Retype the lines of the listing below exactly, but only those from the one containing "This screenshot has width=1024, height=888." through the last line; pictures stay out.

Start of EXCERPTED RECORDS

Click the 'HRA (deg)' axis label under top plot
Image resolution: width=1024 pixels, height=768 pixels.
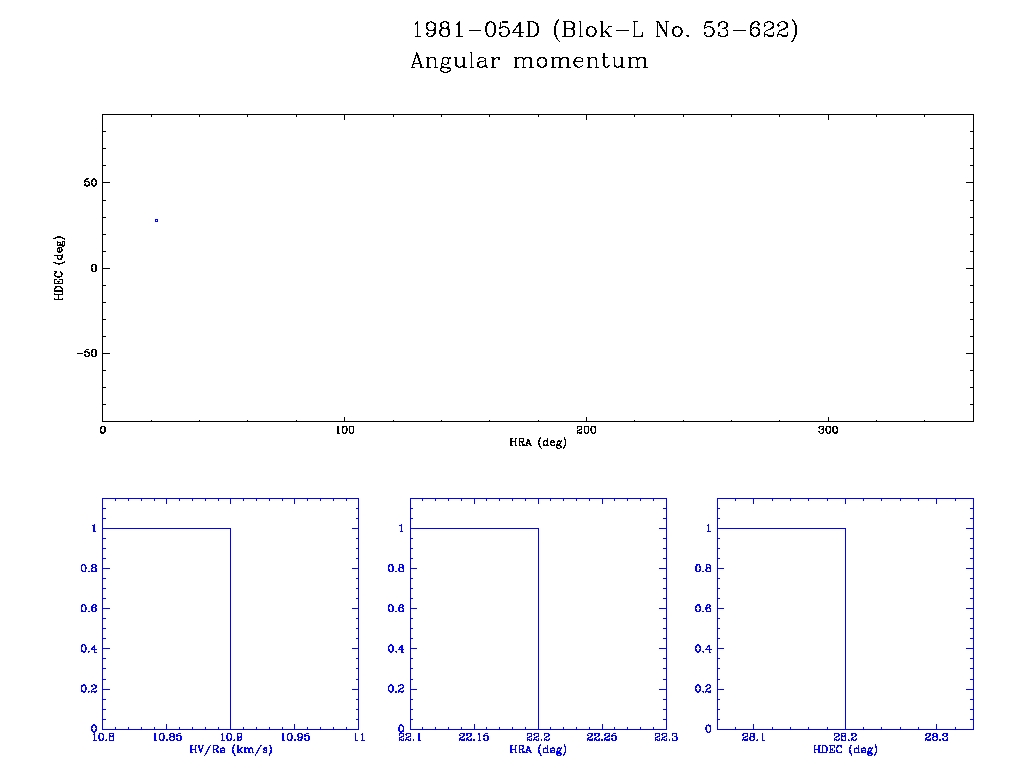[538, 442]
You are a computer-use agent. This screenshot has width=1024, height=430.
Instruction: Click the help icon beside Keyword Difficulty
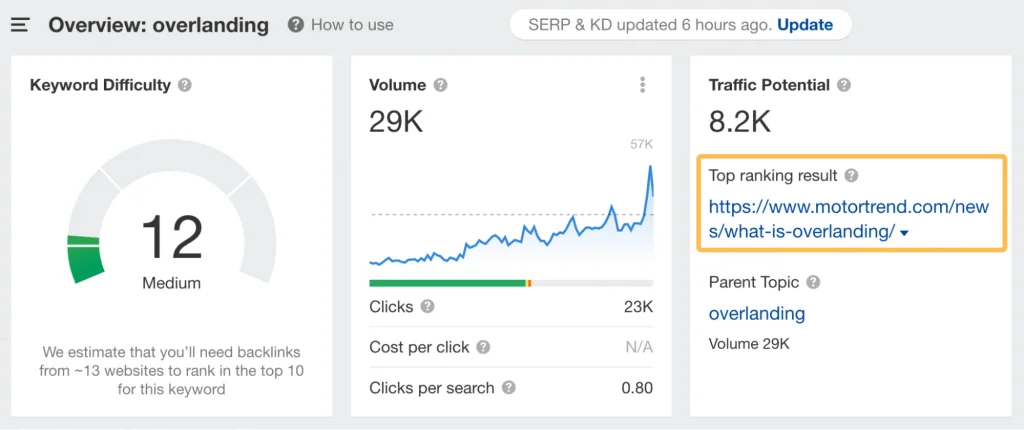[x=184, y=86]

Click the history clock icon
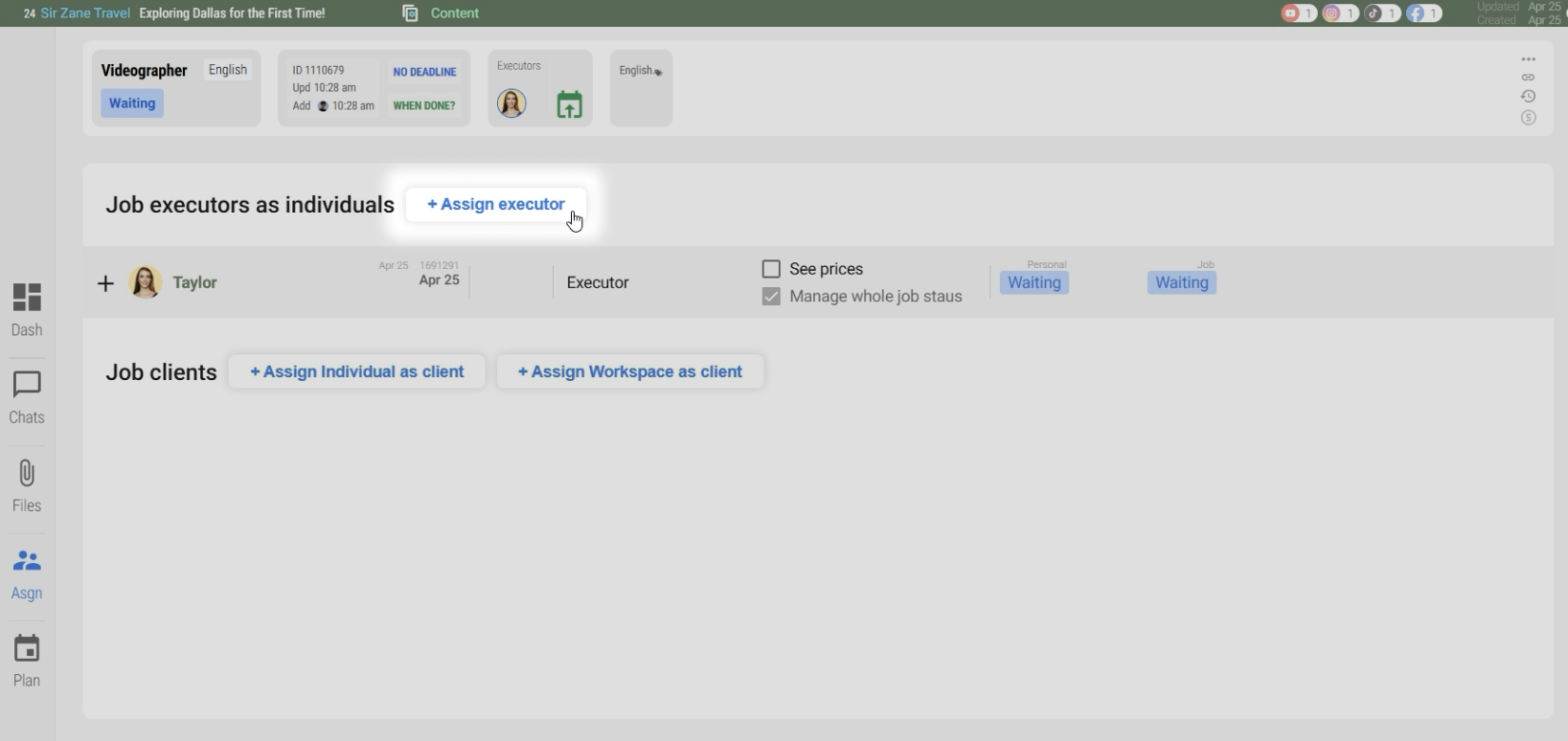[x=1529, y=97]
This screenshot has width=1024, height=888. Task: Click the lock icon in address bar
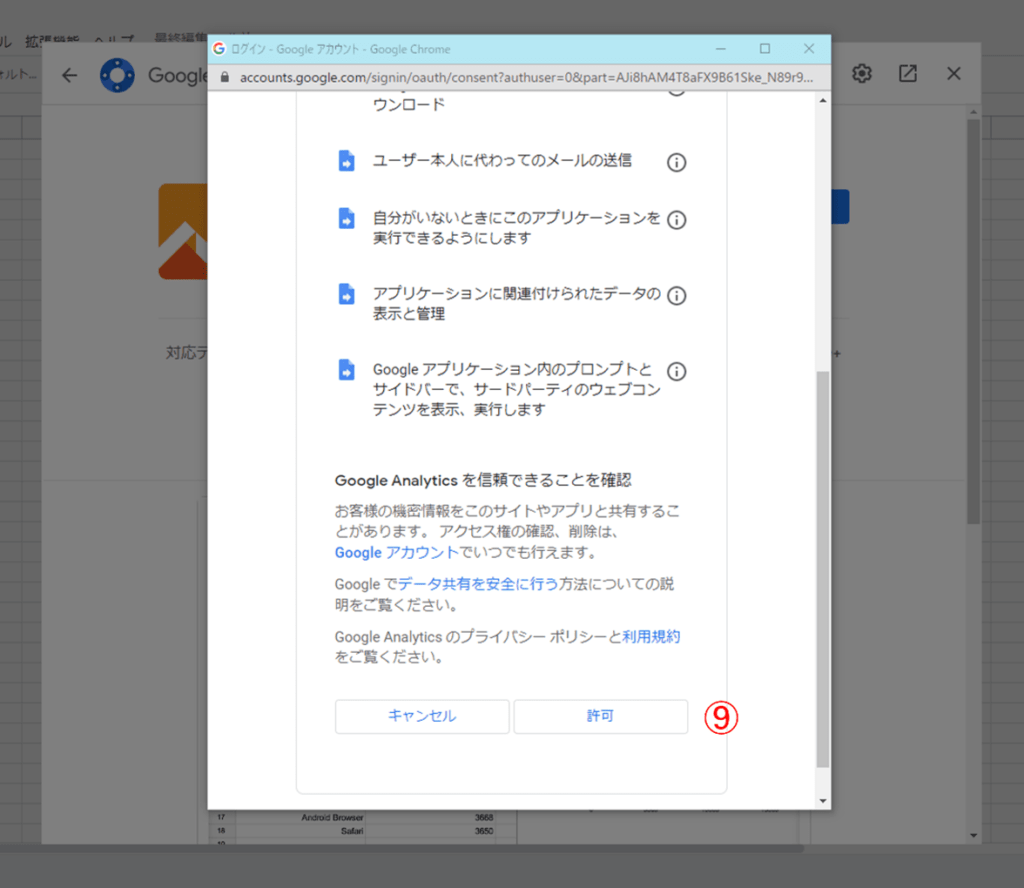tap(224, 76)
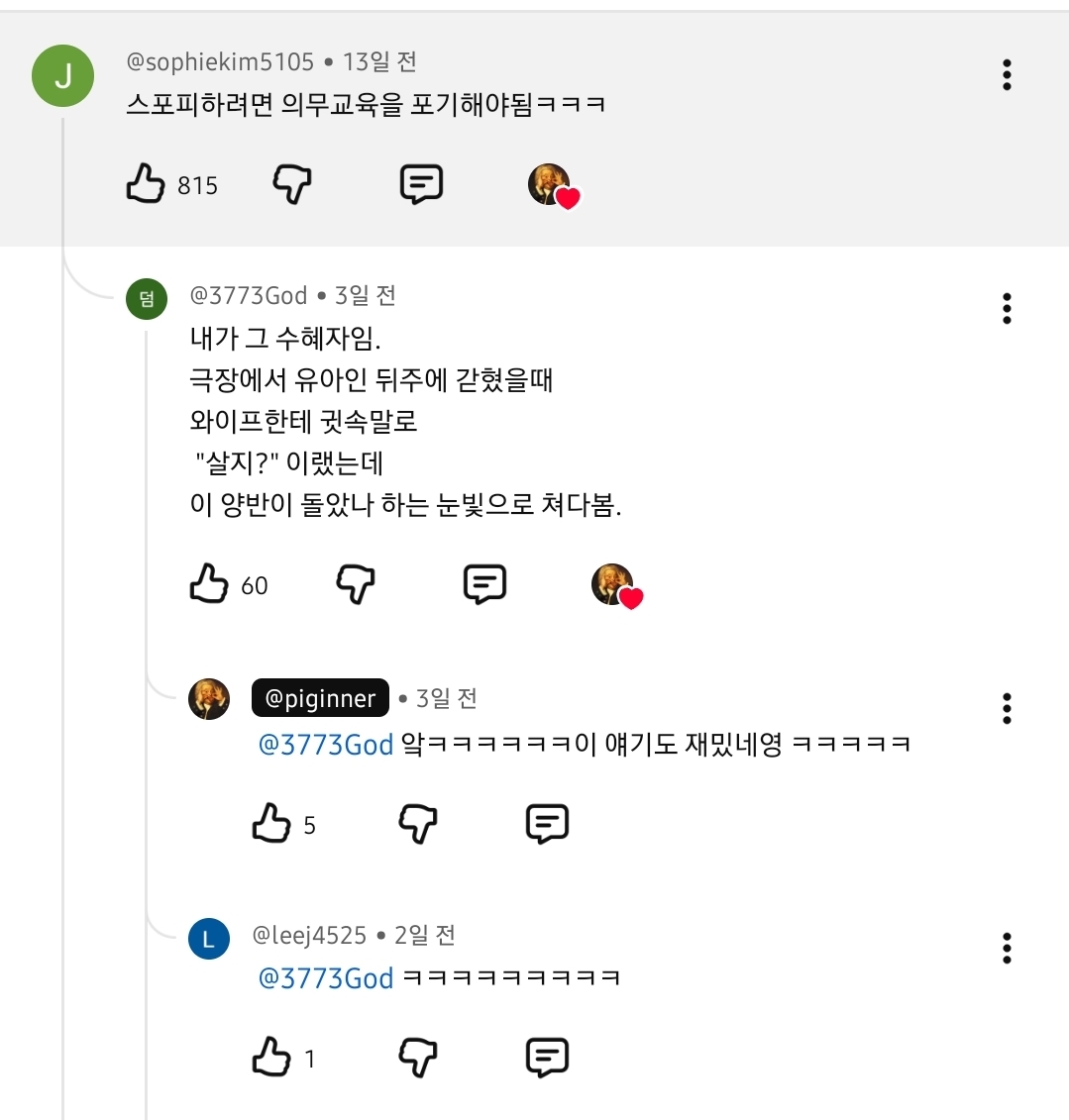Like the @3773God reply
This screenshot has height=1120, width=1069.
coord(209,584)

End of EXCERPTED RECORDS

◆ ANSWER TO THE EXERCISE
This screenshot has width=1024, height=888. Task: Click the lock icon in address bar
tap(224, 76)
Like the @3773God reply
This screenshot has height=1120, width=1069.
coord(209,584)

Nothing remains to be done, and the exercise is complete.